Managing fatigue as a component of frequency

Volume is often considered as the main driver for hypertrophy and as well all know having more muscle provides us with the opportunity to have the most strength.

Additionally, there is a further advantage in skill acquisition doing the same squat 100 times a week is going to provide you with much greater technical skill versus doing it 10 times a week.

Fatigue really comes in two specific ways in reference to powerlifting.

  1. Overall Cumulative Fatigue
  2. Daily Session Fatigue

So let us break those down and how to effectively manage them and ensure that we can meet maximum recoverable volume and continue to progress.

To set an example let us say that over the week we want to accomplish 100 reps of squat and now we can consider how this would impact our squats session by session and out other lifts.


So as much as squat volume and frequency are impactful on fatigue in that lift they also can have a large impact on the overall fatigue you may feel week to week.

Think about it like this if you did a 10×10 your first session of the week the next day or days you will be fatigued. Deadlifts will be very difficult in this fatigued state and it could even impact bench press if you squat low bar.

Additionally, it is very unlikely that you will be able to accomplish a considerably high intensity over the session due to such a high volume of reps.
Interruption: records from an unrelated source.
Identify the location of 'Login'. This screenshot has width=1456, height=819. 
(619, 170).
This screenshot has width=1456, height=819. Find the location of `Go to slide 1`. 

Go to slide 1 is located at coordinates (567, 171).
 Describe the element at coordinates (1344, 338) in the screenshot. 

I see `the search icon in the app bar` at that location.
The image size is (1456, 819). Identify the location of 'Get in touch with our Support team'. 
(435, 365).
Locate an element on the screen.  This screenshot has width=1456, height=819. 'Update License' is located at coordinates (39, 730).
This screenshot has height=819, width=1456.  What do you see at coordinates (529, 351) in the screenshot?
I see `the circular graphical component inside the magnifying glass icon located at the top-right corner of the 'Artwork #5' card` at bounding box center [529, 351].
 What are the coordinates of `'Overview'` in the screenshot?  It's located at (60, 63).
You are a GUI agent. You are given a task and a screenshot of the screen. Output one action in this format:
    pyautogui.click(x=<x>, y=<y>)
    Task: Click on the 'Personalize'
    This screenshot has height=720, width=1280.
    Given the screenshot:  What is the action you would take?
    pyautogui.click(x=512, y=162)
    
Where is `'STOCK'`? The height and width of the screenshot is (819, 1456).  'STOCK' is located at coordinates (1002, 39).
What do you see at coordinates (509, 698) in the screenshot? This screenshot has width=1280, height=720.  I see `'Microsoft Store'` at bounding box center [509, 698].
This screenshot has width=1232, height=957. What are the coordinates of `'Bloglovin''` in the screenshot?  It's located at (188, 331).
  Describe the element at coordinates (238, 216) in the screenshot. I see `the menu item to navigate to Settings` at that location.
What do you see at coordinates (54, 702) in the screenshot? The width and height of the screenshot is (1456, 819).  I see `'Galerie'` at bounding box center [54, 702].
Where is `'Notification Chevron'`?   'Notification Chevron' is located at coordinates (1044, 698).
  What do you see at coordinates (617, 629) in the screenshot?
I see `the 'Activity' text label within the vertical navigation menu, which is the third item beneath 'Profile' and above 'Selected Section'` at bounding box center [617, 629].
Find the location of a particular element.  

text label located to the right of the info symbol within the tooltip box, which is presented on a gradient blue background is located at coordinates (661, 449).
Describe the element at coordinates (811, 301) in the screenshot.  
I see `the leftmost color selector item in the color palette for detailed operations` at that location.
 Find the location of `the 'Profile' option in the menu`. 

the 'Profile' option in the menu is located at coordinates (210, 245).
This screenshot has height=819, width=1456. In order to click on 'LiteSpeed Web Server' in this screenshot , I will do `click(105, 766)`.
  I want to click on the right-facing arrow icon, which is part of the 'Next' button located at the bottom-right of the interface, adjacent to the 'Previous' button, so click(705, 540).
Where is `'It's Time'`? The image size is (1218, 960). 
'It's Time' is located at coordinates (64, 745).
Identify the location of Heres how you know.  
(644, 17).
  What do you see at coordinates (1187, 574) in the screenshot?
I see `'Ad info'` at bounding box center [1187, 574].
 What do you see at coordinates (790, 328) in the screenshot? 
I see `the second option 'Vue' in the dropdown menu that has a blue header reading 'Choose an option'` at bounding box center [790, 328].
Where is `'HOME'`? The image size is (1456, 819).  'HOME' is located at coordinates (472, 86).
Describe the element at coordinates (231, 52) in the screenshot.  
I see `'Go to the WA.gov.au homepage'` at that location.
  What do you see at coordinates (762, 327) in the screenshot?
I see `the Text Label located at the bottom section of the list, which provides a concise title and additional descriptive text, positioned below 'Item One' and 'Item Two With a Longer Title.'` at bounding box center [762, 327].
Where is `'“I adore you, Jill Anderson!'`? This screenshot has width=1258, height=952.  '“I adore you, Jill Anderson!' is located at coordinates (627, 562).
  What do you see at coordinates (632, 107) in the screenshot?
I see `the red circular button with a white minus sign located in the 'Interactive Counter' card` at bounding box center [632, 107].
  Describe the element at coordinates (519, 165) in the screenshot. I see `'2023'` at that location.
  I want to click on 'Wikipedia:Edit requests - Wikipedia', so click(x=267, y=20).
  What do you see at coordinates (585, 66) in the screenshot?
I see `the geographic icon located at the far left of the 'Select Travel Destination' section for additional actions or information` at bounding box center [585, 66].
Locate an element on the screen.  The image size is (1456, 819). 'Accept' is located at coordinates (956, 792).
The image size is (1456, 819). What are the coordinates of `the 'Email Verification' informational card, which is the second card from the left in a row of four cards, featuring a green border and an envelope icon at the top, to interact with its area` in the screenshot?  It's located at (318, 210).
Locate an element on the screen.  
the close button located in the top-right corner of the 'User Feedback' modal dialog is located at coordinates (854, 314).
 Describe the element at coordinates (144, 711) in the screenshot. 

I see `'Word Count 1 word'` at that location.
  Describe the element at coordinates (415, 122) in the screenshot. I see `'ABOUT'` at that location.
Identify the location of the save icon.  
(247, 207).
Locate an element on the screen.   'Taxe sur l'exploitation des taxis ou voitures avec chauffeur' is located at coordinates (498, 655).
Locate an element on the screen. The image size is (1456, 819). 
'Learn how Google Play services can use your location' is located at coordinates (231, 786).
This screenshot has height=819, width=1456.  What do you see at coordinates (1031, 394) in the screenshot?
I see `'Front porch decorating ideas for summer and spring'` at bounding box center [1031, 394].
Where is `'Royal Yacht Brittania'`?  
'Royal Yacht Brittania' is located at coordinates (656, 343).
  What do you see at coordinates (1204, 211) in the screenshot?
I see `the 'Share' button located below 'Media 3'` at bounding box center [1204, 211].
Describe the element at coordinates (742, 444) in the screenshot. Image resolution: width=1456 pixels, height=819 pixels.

Thus, increasing the frequency of your training for each respective lift is going to allow you to handle a greater volume with a greater level of both technical and fatigue based efficiency.

Think about it this way, doing 6 hours of homework on one day is going to be stressful and result in a decreased quality because you are trying to rush it, inevitably this will also result in you being less invested in each respective element of homework.

Back to lifting, breaking down that 100 reps across 2-4 sessions allow you to accomplish a high level of volume as well as not necessarily causing fatigue that will impact your lifts. Thus you would be likely more able to train another lift on the same day or the next day and benefit from reduced overall fatigue. Moreover, spreading out your work across the week should allow you to train contingently for a longer period of time without taking substantial breaks.


This is something that is perhaps the most important when building a training program. Understanding how to control your fatigue throughout the sessions will contribute majorly to the overall fatigue you are carrying and ultimately your ability to push your training and thus your meet performance.

There is one component of fatigue management which can transform your training and meet performance allowing you practice almost exactly as you play.

Multi-lift sessions.

They will literally change your life, most of us came to powerlifting from bodybuilding or generic training so we were used to splitting up our training into body parts thus when we moved to powerlifting we split up our training into leg day (Squats) Chest Day (Bench) and Back day (Deadlifts) this can work fine, however, it is preventative of increased frequency or volume as your workouts are spread out. Moreover, it presents another issue in that you are training every lift in a non-fatigued state, completely against how we compete.

I am not saying you have to train every lift every session, but having somewhere your lifts are being completed in a fatigued state: after another lift, this will help you in preparation for competition.

Personally, I train like this:

Monday: Light Squats, Heavy Deadlifts, Lower Body Accessories

Tuesday: Heavy Bench, Accessory Bench, Chest Accessories

Wednesday: Heavy Squats, Medium Bench, Light Deadlifts, Shoulder Accessories

Thursday: Rest

Friday: Medium Deadlifts, Accessory Deadlifts, Back Accessories

Saturday: Medium Squats, Accessory Squats, Light Bench

As you can see I do not always train in the exact competition style, but I do replicate it within reason. Especially, benching to a reasonable intensity after squatting heavy and deadlifting heavy after squatting light. As you can see I do not bench heavy after squatting, this is not exactly optimal but I would prefer to prevent elbow issues to the fullest extent.

Additionally, this method of training allows me to get in 3 sessions of each lift within 5 days of training. providing me with 2 full rest days and 2 partial rest days. This allows me to go into my heavy sessions with minimal baseline fatigue as well as accomplishing more within each session and completing these movements with a higher level of intensity.

Basically, what I am saying is fatigue will always be there, and usually, if you are approaching a meet there will be a lot of it! So, when designing a program or adapting one for your own use you have to recognize the importance of prioritizing fatigue management as it can be a most dangerous adversary but also a hugely useful tool. Moreover, before you start working with any coach you should generate an understanding of how you operate and effectively manage fatigue so that you can consider what you are capable of as it pertains to volume. Personally, I am aware that due to previous injuries exceedingly high reps 6+ on deadlifts can be particularly fatiguing and could potentially destroy my squat performance as well.

Just prioritize understanding fatigue and how it affects you and program with that in mind, but, most of all remember that strenght has no limit.